- Work instruction 1 -
Reproduce everything from "Take India, which" down to "levels considered safe." in the passage on drug-factory pollution in India.
- Work instruction 2 -
According to the passage on drug-factory pollution in India, how many bulk-drug factories are in the vicinity of Patancheru?

- Text provided -
Take India, which is now our biggest foreign source of pharmaceuticals. A just-published study by Sweden's Goteborg University shows that, whatever the quality of the drugs being shipped out of India, they are leaving behind a toxic mess. Even after days in a water-treatment plant, effluents discharged into streams and rivers in one Indian region show concentrations of antibiotics and other drugs at 100 to 30,000 times the levels considered safe.

In a 2005 story, I described the devastation of water, land and human health that I saw in the area around Patancheru, India -- damage that local villagers, doctors and environmentalists attribute to pollution from the 90 or more bulk-drug factories in the vicinity. State law says that the factories must haul their toxic wastes to an effluent treatment plant run by Patancheru Enviro Tech, Ltd. (PETL) on a tributary of the Nakkavagu rivulet. The treatment plant's outflow into the Nakkavagu (which waters a valley dotted with 14 villages) has often been found to carry industrial pollutants at many times the statutory limits.

Stored items from a collection

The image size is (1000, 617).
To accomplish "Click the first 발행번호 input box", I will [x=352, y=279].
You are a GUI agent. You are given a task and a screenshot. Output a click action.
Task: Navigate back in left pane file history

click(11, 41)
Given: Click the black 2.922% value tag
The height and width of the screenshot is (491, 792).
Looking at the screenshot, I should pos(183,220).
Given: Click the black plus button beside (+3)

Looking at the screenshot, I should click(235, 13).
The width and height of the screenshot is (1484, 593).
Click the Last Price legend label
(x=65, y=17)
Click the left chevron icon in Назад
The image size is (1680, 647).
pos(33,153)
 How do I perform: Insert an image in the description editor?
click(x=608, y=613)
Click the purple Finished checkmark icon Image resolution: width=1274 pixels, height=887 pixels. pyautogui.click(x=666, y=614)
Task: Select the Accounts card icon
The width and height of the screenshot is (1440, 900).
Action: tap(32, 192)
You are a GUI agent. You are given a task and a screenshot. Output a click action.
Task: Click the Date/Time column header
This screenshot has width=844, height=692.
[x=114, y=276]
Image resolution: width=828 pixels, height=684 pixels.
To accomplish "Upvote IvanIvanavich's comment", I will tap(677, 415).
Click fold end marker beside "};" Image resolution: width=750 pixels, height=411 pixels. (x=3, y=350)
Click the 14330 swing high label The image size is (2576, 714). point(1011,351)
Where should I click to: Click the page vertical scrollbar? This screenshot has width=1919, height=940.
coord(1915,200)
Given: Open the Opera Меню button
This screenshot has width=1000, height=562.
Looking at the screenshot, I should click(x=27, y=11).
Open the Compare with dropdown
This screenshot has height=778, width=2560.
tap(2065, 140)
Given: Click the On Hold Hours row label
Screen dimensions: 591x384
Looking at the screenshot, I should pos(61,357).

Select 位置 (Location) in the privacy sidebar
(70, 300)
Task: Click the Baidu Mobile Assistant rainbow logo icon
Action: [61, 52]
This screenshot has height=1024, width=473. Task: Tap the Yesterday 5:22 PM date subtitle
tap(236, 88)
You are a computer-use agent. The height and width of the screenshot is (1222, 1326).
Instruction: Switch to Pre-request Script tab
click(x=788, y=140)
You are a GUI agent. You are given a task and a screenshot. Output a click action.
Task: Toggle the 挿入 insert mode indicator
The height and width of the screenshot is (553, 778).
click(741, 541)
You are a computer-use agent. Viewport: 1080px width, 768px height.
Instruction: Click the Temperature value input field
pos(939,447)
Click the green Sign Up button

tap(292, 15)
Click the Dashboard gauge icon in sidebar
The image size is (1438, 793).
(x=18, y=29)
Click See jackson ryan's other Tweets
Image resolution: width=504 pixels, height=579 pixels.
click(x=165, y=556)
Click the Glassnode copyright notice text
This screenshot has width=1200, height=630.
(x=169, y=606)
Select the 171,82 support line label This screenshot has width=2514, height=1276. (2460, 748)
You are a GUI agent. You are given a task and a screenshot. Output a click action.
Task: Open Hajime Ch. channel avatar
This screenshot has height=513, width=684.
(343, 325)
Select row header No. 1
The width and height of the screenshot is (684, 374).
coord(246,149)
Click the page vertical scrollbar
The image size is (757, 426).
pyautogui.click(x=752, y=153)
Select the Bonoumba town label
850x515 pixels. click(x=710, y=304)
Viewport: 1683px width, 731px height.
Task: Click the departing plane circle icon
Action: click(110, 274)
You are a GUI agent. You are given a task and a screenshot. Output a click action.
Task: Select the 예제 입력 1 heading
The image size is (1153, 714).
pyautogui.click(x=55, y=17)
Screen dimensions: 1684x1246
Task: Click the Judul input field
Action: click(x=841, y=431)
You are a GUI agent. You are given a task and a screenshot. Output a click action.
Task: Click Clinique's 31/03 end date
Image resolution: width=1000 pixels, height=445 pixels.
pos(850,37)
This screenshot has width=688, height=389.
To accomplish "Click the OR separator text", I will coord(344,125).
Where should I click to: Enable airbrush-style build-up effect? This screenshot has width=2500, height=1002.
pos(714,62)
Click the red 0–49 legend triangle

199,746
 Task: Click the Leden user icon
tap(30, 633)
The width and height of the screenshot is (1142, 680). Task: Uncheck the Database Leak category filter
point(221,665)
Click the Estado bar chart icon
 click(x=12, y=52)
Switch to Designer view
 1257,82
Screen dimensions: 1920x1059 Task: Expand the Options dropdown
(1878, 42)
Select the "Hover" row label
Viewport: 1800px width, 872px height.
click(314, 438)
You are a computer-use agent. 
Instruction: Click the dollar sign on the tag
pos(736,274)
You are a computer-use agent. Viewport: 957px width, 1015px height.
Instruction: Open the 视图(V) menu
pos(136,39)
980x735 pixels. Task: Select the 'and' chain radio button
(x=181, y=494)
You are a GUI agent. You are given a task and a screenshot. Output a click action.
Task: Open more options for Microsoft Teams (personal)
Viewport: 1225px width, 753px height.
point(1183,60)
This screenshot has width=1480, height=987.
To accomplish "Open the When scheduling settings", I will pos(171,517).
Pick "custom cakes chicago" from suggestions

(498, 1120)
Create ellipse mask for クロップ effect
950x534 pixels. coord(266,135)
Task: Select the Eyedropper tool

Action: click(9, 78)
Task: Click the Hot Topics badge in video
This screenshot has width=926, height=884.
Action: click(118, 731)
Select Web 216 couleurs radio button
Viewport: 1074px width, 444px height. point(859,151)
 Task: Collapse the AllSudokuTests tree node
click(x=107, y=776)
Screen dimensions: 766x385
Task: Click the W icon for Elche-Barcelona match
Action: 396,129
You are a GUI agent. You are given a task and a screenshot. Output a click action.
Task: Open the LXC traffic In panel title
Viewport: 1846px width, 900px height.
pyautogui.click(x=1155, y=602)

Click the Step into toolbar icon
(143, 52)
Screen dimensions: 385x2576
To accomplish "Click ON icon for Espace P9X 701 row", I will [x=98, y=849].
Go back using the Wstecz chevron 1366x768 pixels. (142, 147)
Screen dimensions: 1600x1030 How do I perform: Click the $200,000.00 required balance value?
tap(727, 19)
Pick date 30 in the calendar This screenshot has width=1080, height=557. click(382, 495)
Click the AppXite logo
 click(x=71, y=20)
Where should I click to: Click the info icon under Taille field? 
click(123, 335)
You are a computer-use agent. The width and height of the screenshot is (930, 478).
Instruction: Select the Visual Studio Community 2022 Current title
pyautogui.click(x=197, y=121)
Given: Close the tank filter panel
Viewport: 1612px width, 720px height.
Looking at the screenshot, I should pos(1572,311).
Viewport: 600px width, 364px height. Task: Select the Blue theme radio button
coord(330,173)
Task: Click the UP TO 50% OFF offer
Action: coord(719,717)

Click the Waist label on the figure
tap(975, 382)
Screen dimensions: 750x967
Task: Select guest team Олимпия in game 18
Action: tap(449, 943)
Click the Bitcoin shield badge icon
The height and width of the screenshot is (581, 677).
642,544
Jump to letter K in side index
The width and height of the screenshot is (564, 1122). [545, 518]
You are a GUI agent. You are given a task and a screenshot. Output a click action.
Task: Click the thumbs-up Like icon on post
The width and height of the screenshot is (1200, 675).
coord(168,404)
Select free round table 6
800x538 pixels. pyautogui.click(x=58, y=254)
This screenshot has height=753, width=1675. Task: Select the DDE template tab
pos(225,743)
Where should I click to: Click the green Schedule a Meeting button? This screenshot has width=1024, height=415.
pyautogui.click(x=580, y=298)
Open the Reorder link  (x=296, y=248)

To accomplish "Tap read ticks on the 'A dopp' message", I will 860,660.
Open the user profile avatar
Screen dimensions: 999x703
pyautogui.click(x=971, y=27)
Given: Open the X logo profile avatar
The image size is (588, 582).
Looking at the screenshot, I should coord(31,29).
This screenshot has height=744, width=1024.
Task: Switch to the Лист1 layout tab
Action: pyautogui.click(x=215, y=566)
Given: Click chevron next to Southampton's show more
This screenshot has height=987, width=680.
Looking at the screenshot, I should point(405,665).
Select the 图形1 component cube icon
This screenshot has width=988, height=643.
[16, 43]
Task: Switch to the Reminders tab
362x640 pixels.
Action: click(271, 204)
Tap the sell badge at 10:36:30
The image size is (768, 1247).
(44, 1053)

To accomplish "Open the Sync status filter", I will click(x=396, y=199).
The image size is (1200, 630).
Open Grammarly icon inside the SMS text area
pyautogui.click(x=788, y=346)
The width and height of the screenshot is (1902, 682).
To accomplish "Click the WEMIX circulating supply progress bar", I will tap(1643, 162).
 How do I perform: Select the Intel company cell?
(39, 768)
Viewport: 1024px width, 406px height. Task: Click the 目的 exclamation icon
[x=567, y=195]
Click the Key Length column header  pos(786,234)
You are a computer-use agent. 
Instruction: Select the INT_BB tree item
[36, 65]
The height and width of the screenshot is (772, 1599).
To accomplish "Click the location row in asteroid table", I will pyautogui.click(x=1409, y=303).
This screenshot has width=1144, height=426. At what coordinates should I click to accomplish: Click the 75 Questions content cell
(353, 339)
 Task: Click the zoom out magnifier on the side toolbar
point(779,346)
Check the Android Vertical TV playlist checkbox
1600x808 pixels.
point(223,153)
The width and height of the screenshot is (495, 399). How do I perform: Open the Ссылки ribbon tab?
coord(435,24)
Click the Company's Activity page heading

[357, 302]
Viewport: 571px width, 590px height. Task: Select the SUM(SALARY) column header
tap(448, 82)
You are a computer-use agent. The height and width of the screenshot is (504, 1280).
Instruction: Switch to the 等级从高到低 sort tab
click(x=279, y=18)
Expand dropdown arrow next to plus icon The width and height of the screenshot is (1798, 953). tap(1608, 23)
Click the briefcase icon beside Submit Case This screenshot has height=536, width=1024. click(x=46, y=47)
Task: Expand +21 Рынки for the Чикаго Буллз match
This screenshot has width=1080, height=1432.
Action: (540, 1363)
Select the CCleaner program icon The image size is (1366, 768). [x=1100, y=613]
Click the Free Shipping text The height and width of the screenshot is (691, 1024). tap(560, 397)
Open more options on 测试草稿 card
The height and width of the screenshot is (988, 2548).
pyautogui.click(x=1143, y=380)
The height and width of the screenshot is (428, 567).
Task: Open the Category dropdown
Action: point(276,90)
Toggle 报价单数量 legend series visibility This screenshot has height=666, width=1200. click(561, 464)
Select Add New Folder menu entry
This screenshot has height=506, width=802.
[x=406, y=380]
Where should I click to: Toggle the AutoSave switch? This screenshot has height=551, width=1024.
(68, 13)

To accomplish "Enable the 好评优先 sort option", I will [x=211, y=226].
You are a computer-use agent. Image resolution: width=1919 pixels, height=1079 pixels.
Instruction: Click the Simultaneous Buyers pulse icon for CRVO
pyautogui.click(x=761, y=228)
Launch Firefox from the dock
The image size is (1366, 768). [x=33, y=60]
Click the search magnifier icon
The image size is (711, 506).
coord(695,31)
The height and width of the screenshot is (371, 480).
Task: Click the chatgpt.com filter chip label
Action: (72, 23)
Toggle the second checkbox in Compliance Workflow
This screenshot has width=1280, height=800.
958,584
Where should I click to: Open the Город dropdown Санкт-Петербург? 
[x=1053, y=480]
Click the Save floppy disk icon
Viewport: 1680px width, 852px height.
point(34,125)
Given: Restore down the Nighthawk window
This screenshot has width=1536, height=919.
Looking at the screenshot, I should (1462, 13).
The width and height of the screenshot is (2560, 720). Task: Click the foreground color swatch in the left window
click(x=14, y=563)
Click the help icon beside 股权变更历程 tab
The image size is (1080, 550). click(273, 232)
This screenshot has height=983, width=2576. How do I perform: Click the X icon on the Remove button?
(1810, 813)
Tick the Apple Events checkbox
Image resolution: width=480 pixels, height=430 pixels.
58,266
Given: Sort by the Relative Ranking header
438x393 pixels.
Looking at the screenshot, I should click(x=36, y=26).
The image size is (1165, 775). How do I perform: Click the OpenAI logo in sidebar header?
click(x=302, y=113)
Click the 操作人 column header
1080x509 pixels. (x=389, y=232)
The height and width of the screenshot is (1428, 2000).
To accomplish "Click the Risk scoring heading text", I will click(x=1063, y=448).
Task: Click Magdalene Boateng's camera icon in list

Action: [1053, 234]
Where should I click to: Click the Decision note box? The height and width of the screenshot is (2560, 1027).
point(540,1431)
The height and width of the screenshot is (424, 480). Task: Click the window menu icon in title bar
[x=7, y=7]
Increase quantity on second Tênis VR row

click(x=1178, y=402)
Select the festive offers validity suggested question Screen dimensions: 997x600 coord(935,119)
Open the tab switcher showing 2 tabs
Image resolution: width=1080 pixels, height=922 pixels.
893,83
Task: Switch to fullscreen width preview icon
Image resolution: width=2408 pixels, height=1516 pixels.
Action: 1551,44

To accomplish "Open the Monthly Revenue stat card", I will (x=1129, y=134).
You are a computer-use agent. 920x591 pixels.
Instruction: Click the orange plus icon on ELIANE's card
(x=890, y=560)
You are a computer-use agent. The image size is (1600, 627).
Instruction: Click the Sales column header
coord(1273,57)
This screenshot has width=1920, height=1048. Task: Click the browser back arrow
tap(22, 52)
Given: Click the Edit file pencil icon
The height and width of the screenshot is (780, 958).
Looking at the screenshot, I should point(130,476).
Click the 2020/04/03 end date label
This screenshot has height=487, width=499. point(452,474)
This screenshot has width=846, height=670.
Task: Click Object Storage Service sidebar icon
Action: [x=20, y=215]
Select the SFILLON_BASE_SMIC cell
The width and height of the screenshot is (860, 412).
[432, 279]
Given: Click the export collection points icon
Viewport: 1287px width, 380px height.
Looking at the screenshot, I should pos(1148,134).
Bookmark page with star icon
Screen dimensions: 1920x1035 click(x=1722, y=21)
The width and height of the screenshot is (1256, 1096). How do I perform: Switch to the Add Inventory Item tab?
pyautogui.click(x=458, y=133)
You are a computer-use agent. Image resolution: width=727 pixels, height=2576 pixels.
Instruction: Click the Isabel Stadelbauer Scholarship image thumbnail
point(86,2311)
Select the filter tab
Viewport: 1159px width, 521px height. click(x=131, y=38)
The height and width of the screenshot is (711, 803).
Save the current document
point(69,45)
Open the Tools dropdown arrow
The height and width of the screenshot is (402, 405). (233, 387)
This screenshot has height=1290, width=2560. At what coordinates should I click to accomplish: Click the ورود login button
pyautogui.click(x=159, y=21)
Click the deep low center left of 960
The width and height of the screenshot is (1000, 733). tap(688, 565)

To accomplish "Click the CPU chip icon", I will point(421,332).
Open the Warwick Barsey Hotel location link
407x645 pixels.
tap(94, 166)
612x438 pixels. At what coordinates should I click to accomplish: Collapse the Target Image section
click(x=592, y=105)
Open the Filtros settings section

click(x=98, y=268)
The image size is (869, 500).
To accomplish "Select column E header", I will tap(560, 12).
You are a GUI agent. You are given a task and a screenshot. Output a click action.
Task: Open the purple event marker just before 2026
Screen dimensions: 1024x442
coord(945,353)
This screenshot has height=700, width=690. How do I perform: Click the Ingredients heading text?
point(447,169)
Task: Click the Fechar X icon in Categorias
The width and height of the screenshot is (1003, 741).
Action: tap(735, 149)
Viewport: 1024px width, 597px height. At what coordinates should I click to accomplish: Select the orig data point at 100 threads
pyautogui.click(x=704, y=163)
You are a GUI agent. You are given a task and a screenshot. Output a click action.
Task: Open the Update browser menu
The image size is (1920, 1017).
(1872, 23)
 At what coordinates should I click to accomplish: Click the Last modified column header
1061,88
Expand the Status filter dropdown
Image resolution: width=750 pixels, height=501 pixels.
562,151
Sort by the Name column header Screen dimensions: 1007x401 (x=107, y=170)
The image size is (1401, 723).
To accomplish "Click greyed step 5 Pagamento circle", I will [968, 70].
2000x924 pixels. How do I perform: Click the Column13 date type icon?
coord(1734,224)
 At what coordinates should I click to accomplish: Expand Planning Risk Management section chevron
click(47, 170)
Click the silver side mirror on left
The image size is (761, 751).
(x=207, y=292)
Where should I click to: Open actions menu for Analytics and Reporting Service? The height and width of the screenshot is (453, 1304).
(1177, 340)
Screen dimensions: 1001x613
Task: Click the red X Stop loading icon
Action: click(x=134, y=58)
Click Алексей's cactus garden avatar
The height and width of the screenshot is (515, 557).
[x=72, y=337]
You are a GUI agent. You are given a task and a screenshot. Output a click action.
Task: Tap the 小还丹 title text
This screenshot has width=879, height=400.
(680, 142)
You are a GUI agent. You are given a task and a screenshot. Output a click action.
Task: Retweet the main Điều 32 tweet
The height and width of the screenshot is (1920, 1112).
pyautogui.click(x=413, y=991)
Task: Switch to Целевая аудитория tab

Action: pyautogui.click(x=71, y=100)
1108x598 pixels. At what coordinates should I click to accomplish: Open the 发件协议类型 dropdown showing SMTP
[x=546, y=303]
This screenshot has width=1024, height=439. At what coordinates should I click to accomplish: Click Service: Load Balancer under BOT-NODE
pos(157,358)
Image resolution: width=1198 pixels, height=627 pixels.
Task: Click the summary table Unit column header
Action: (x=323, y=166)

- Written reply 1 -
Take India, which is now our biggest foreign source of pharmaceuticals. A just-published study by Sweden's Goteborg University shows that, whatever the quality of the drugs being shipped out of India, they are leaving behind a toxic mess. Even after days in a water-treatment plant, effluents discharged into streams and rivers in one Indian region show concentrations of antibiotics and other drugs at 100 to 30,000 times the levels considered safe.

- Written reply 2 -
90 or more.